===== QUOTED PASSAGE =====
[Bug] grad_weight can't be NoneType when running with DeepSpeed on Zero3.

microsoft / Megatron-DeepSpeed

Ongoing research training transformer language models at scale, including: BERT & GPT-2

Other

1.89k stars 344 forks source link

[Bug] grad_weight can't be NoneType when running with DeepSpeed on Zero3. #428

Closed ys950902 closed 1 month ago

ys950902 commented 3 months ago

When running the Megatron-DeepSpeed with DeepSpeed on zero3, the grad_weight is set to None by default, that will cause the error issue below: https://github.com/microsoft/DeepSpeed/blob/master/deepspeed/runtime/zero/stage3.py#L1253 AttributeError: 'NoneType' object has no attribute 'numel' This pr is to fix this error issue, the weight.grad equals to grad_weight.

ys950902 commented 3 months ago

@tjruwase could you please take a look on this pr, it will block the users to use the zero3 stage.

ys950902 commented 2 months ago

Any concern for this pr?

tjruwase commented 2 months ago

@ys950902, apologies for the delay on this PR. I am confused about this issue since Megatron-DeepSpeed and ZeRO3 have always been compatible. Can you share some repro details to help my understanding? Thanks!

ys950902 commented 1 month ago

@ys950902, apologies for the delay on this PR. I am confused about this issue since Megatron-DeepSpeed and ZeRO3 have always been compatible. Can you share some repro details to help my understanding? Thanks!

Hi @tjruwase, sorry for late response, for zero-bubble added in latest Megatron-DeepSpeed, the backward computation will be divided in two parts(weight gradient and output), and the weight gradient will not compute at once and will set to be None, when in running zero2/3 will divided the gradient may cause some unexpected error, this pr is to add the flag when doing pipeline-parallelism go the current path, when doing zero2/3 go the former path.

ys950902 commented 1 month ago

Hi @tjruwase, if you still have some concern for this pr, please let me know.
===== DATASET SECTION =====
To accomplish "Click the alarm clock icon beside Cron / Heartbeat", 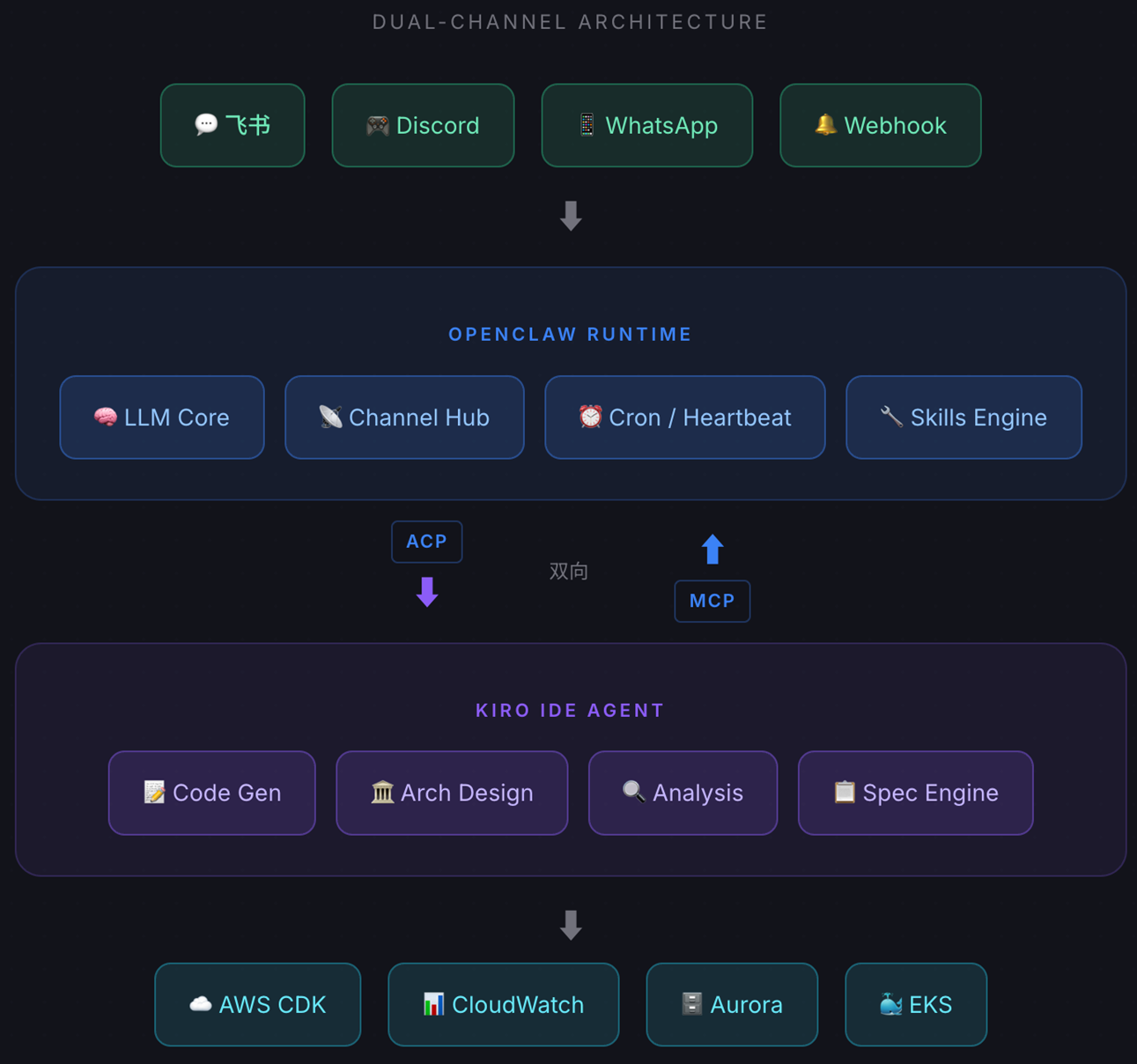I will click(x=590, y=417).
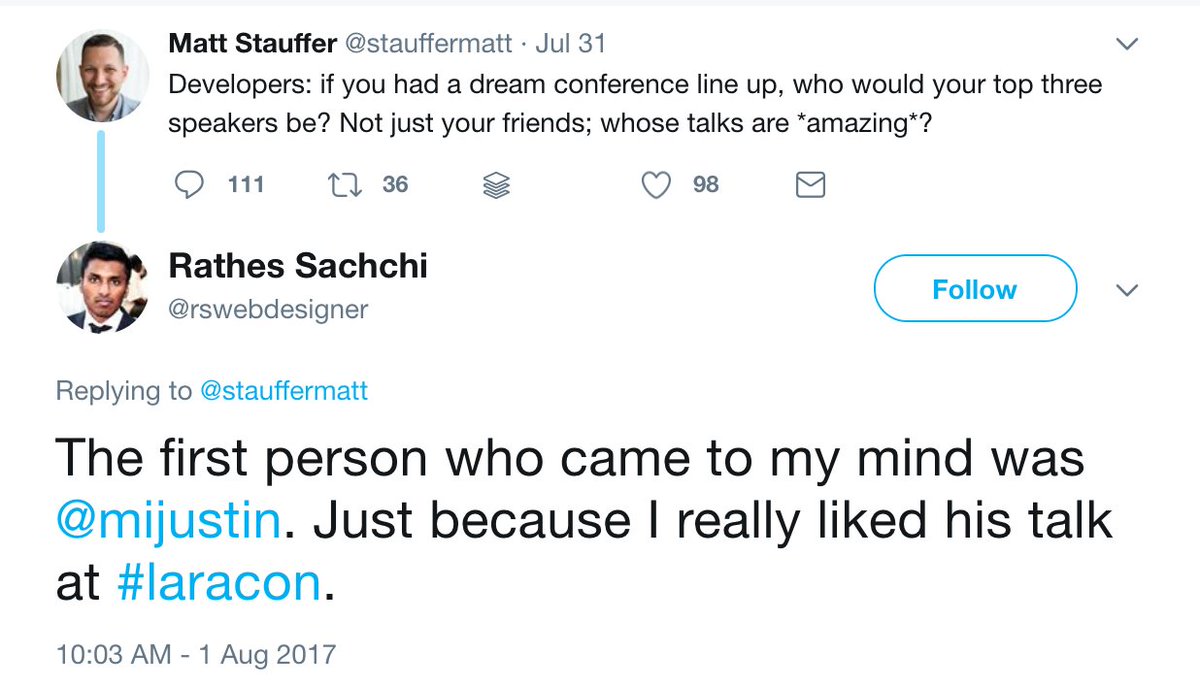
=====
• [CHECK YOUR UNDERSTANDING]:
a: In the thread about the DeepSpeed ZeRO3 bug, why is the weight gradient set to None in the latest Megatron-DeepSpeed? Answer in one to three sentences.
b: In the thread about the DeepSpeed ZeRO3 bug, give again, word for word, the stretch from "When running the" through "the zero3 stage.".
c: Does each statement agree with the thread about the DeepSpeed ZeRO3 bug? Answer yes or no for each, and quote the words from the thread that decide it.
(i) The repository has 1.89k stars.
(ii) tjruwase says Megatron-DeepSpeed and ZeRO3 have always been incompatible.
(iii) The issue was closed 3 months ago.
The data plays no part in this exercise.

• [SOLUTION SET]:
a: Zero-bubble splits the backward computation into two parts, the weight gradient and the output. Because of this, the weight gradient is not computed at once and is set to None.

b:
When running the Megatron-DeepSpeed with DeepSpeed on zero3, the grad_weight is set to None by default, that will cause the error issue below: https://github.com/microsoft/DeepSpeed/blob/master/deepspeed/runtime/zero/stage3.py#L1253 AttributeError: 'NoneType' object has no attribute 'numel' This pr is to fix this error issue, the weight.grad equals to grad_weight.

ys950902 commented 3 months ago

@tjruwase could you please take a look on this pr, it will block the users to use the zero3 stage.

c:
(i) Yes: "1.89k stars"
(ii) No: "Megatron-DeepSpeed and ZeRO3 have always been compatible"
(iii) No: "closed 1 month ago"